▶ [Task prompt]: Reprint the full listing exactly.

▶ [Records supplied]:
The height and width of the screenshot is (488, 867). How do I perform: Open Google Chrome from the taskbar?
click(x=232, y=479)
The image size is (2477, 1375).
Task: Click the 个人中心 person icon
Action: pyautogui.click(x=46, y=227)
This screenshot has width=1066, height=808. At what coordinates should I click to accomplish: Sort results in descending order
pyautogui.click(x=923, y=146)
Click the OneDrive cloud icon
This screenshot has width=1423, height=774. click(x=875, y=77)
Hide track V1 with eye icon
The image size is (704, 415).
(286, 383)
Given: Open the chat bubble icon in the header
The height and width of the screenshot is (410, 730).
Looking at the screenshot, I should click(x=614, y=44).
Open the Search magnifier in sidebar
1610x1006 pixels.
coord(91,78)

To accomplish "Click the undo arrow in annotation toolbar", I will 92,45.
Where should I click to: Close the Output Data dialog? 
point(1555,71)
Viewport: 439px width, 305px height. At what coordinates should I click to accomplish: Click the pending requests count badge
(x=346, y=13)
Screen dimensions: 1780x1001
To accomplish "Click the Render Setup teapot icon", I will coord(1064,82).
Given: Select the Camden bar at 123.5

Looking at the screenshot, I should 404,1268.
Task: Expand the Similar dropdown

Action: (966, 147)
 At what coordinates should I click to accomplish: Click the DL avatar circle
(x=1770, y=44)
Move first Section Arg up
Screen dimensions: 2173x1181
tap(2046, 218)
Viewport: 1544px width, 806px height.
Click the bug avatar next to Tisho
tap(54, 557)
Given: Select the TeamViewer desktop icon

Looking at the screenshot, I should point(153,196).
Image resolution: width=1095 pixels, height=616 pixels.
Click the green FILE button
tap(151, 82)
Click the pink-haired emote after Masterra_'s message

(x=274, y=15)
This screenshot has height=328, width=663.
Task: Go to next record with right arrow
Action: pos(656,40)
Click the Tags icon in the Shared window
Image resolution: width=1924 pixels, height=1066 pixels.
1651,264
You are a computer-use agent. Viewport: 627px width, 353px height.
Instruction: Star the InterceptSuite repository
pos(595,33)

▶ [Response to the task]:
The height and width of the screenshot is (488, 867). How do I perform: Open Google Chrome from the taskbar?
click(x=232, y=479)
The image size is (2477, 1375).
Task: Click the 个人中心 person icon
Action: pyautogui.click(x=46, y=227)
This screenshot has width=1066, height=808. At what coordinates should I click to accomplish: Sort results in descending order
pyautogui.click(x=923, y=146)
Click the OneDrive cloud icon
This screenshot has width=1423, height=774. click(x=875, y=77)
Hide track V1 with eye icon
The image size is (704, 415).
(286, 383)
Given: Open the chat bubble icon in the header
The height and width of the screenshot is (410, 730).
Looking at the screenshot, I should click(x=614, y=44).
Open the Search magnifier in sidebar
1610x1006 pixels.
coord(91,78)

To accomplish "Click the undo arrow in annotation toolbar", I will 92,45.
Where should I click to: Close the Output Data dialog? 
point(1555,71)
Viewport: 439px width, 305px height. At what coordinates should I click to accomplish: Click the pending requests count badge
(x=346, y=13)
Screen dimensions: 1780x1001
To accomplish "Click the Render Setup teapot icon", I will coord(1064,82).
Given: Select the Camden bar at 123.5

Looking at the screenshot, I should 404,1268.
Task: Expand the Similar dropdown

Action: (966, 147)
 At what coordinates should I click to accomplish: Click the DL avatar circle
(x=1770, y=44)
Move first Section Arg up
Screen dimensions: 2173x1181
tap(2046, 218)
Viewport: 1544px width, 806px height.
Click the bug avatar next to Tisho
tap(54, 557)
Given: Select the TeamViewer desktop icon

Looking at the screenshot, I should point(153,196).
Image resolution: width=1095 pixels, height=616 pixels.
Click the green FILE button
tap(151, 82)
Click the pink-haired emote after Masterra_'s message

(x=274, y=15)
This screenshot has height=328, width=663.
Task: Go to next record with right arrow
Action: pos(656,40)
Click the Tags icon in the Shared window
Image resolution: width=1924 pixels, height=1066 pixels.
1651,264
You are a computer-use agent. Viewport: 627px width, 353px height.
Instruction: Star the InterceptSuite repository
pos(595,33)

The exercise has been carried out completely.